**Exercise inputs:**
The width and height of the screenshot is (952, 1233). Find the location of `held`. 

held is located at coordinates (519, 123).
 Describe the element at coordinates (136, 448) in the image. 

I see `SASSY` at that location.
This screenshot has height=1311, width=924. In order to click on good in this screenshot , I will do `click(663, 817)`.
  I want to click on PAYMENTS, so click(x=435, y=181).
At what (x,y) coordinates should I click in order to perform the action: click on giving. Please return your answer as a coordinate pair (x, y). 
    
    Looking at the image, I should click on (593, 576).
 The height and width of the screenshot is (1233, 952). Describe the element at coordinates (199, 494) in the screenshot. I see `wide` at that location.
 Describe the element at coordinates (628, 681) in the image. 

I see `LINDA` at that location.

**Your instructions:** Pull out each line in the listing above that contains the word "order".

**Result below:**
This screenshot has height=1311, width=924. In order to click on good in this screenshot , I will do `click(663, 817)`.
At what (x,y) coordinates should I click in order to perform the action: click on giving. Please return your answer as a coordinate pair (x, y). 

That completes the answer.